Два абсолютно одинаковых индивида не имеют никакой нужды (необходимости) вступать в какие-либо «отношения» друг с другом. Нужна разница хотя бы в возрасте или в поле — только тогда они друг другу «нужны», как дополнения в том, чего каждому из них недостает.
Крайняя степень разницы: взрослый Павел и ребенок Петр — случай, где ребенок Петр вообще еще не имеет Я, а взрослый Павел противостоит ему как завершенное Я. «Сущность человека» поделена между ними крайне неравномерно: на стороне одного — нуль, а на стороне другого — 100 % «человеческого» в их взаимных отношениях.
Сначала «человеческими» отношения Петра и Павла оказываются только с одной стороны — со стороны Павла; со стороны Петра они тут всецело биологичны. И лишь постольку, поскольку Петр вынужден внутри этих отношений «относиться» к Павлу взаимно-человечески, они и делаются взаимно человеческими, т. е. социально-историческими отношениями, и Петр тоже становится экземпляром человеческого рода («сущности человека»). Не ранее — только с тех пор, как Павел стал для него человеком…
Как и где просыпается в человеке «самосознание», то есть сознание себя как человека, как экземпляра человеческого рода? Только там и тогда (и в какой мере!) он начинает относиться по-человечески к другому человеку, т. е. вступает с ним в отношения, никак биологически не закодированные, не запрограммированные в его организме, и вынужден все органические действия (действия организма) подчинять внешней для организма детерминации, заставлять свою собственную органику совершать действия по нормам культуры, его окружающей. Только тут он, собственно, и вынужден отличать свое Я от своей же собственной органики (животное нигде и никогда не вынуждено этого различения производить, оно всегда сливается со своей собственной органикой и ее деятельностью). Поэтому животное в условиях человеческой культуры может быть только дрессировано, а человек — воспитан, т. е. наделен особой функцией самоконтроля. Человеческое отношение к нему со стороны взрослого может быть передано ему самому в виде человеческого отношения к самому себе, к деятельности собственного организма, к собственному органическому («эмпирическому») Я со стороны Я как осознанной совокупности норм культуры («трансцендентального Я» в терминологии Канта — Фихте), и в умении — в тех случаях, когда органическая потребность встает в конфликт с нормой культуры, — подчинять органику требованию культурного эталона, норматива ее удовлетворения.

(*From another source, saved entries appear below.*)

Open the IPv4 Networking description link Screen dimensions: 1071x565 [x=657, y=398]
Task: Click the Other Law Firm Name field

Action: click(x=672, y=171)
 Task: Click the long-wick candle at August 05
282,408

Конечно же, никакого «трансцендентального Я», которое могло бы противостоять организму человека, при рождении младенца нет. Это Я должно быть еще создано, сформировано. Оно должно возникнуть, и процесс воспитания как раз и есть процесс создания этого Я, его возникновения. А это может свершиться лишь через включение биологически пригодного к тому организма ребенка в социально организованную предметную деятельность, и в ходе ее — в деятельность общения (ибо одной без другой не бывает).